Your task >>
Each line from the first line of the entries through the line holding "416x627 pixels." is to be restated word for word; nothing else, and no picture, belongs in the answer.

Task material >>
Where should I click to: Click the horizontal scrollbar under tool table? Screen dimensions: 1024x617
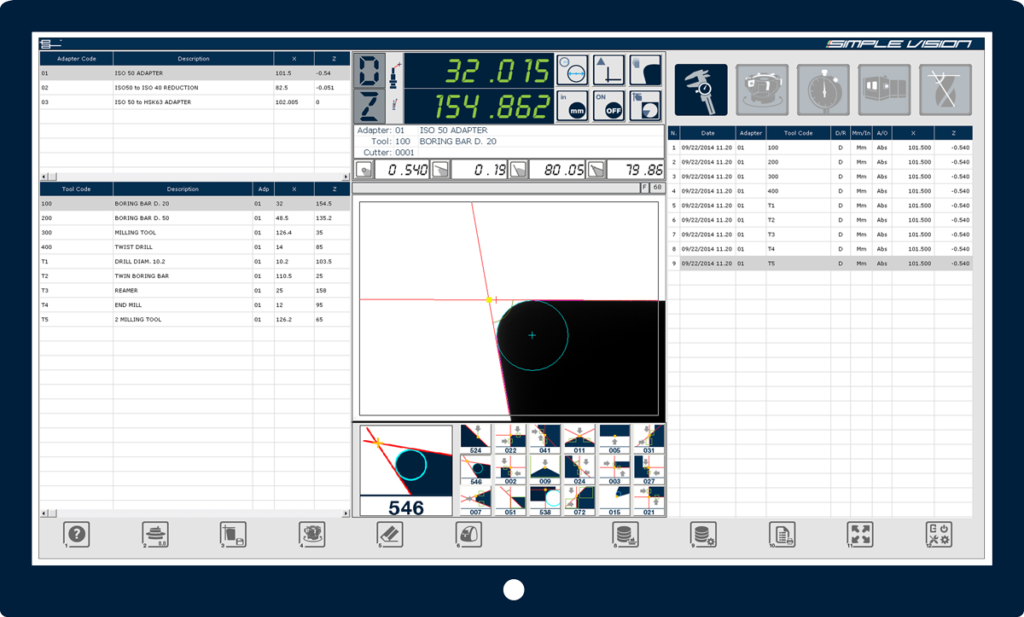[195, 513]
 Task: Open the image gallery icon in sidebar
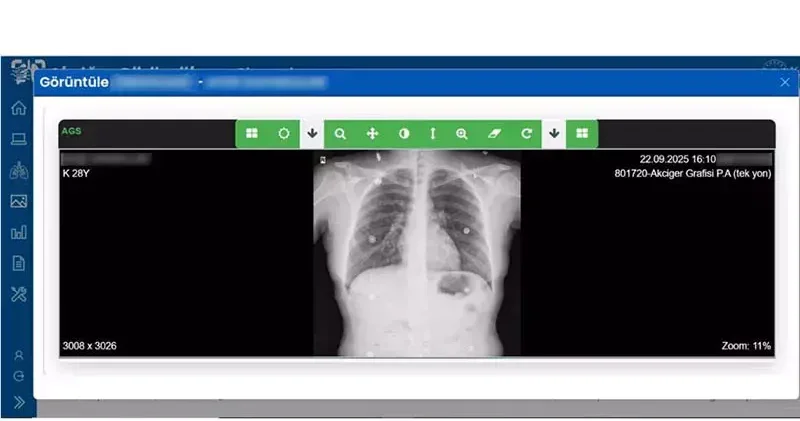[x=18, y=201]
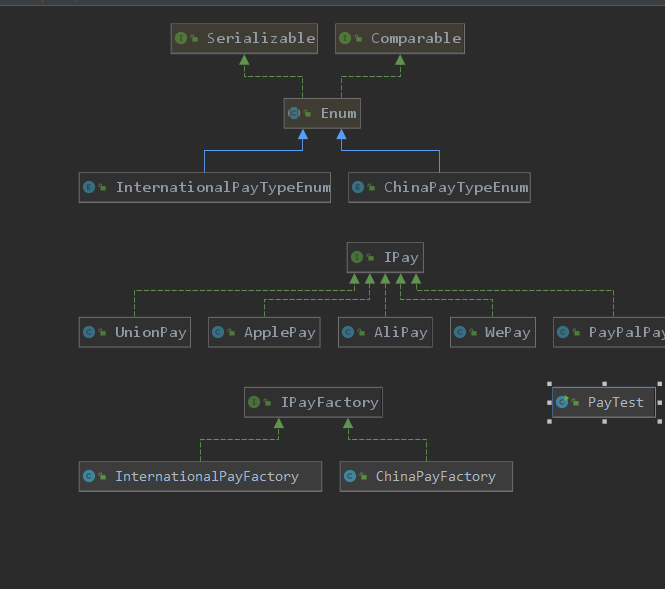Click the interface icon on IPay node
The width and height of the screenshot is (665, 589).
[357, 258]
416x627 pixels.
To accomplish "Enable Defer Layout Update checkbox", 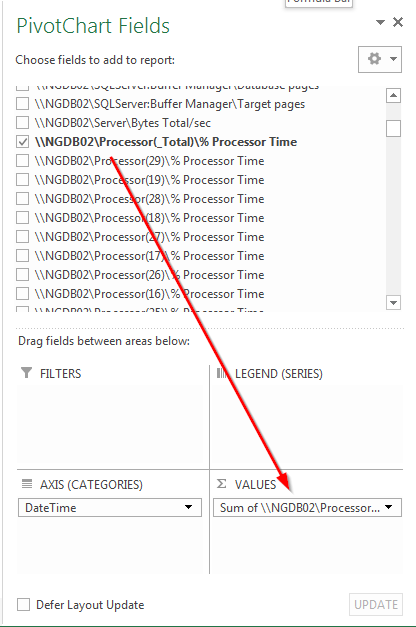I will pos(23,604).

Task response >>
Where should I click to: Click the horizontal scrollbar under tool table? Screen dimensions: 1024x617
[195, 513]
 Task: Open the image gallery icon in sidebar
[x=18, y=201]
Click the interface icon on IPay node
The width and height of the screenshot is (665, 589).
[357, 258]
416x627 pixels.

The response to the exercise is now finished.